At GigaOM’s Net:Work conference on Thursday in San Francisco, Salesforce.com (s crm) chairman and CEO Marc Benioff said the company has an analytical tool that tracks activity on Chatter, its internal Twitter-style corporate social network (which the software provider also sells to other companies), and that Salesforce is giving employees who provide valuable information or contributions to the corporation via the network extra compensation, in the same way executives are given bonuses for exceeding sales targets. But is that really such a good idea?
“You, as an individual contributor, can receive the same compensation — stock, cash — as an executive vice president,” Benioff told Forbes editor Victoria Barret in an onstage interview. The Salesforce CEO didn’t provide any details about how the analytics tool (called Chatterlytics) works, or how the compensation for the Chatterati — which is what the most active Chatter users are called — is determined. But he made it clear that activity on the social network is seen as a crucial part of working at the company. So will other companies adopt this kind of model for their own internal compensation? And if they do, is that necessarily a good thing?
As social networking tools and features have been making their way from the consumer world into the corporate world, the pressure to somehow quantify that activity — to show that it actually has an effect on business metrics such as sales, profits and so on — continues to increase. Companies such as Klout and Peerindex have been trying to solve that problem by looking at Twitter and Facebook and ranking users based on who follows (or friends) them, who re-tweets them or re-shares their status updates, and tries to compile an overall influence score based on metrics such as “reach” and “amplification.”

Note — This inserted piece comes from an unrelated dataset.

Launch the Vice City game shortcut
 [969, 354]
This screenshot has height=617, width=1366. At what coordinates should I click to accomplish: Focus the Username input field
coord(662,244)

Whenever there is a certain volume of human activity, someone is bound to try and measure it, so it’s not surprising that analytics would be applied to social networks like Twitter or Chatter. But it’s not clear (at least not to me) that it’s all that easy to determine the value of that activity in business terms, not to mention how (or who) to compensate as a result of that activity. Should it be the person who spends the most time on the network? Should it be whoever posts the most? In some cases, a person who posts one or two messages might actually provide more tangible value — but how do you measure that?.
As more than one person has noted, including Chuck Hemann of media and communications company WCG in a recent blog post, your Klout score — or your Chatterati score, for that matter — probably isn’t a great measure of your overall influence anywhere other than Twitter, which only a fairly small proportion of people use, as a Pew report this week pointed out. That’s not to say that Chatter or Twitter or any other social network isn’t going to help employees collaborate inside companies like Salesforce and elsewhere — but it’s another thing to say that the people who spend time on those networks deserve to be compensated differently than those who don’t.
If Salesforce is using Chatter activity as just one of a number of things it looks at performance-wise when it determines how to reward employees, then that seems fairly reasonable. But making social networking alone a proxy for how much value someone adds to the company seems to be going down a potentially dangerous road, with unpredictable consequences. Wall Street bonuses certainly triggered some unpleasant behavior by traders and bankers during the recent financial meltdown — companies need to be careful about what kind of behavior they are motivating when they think about compensation.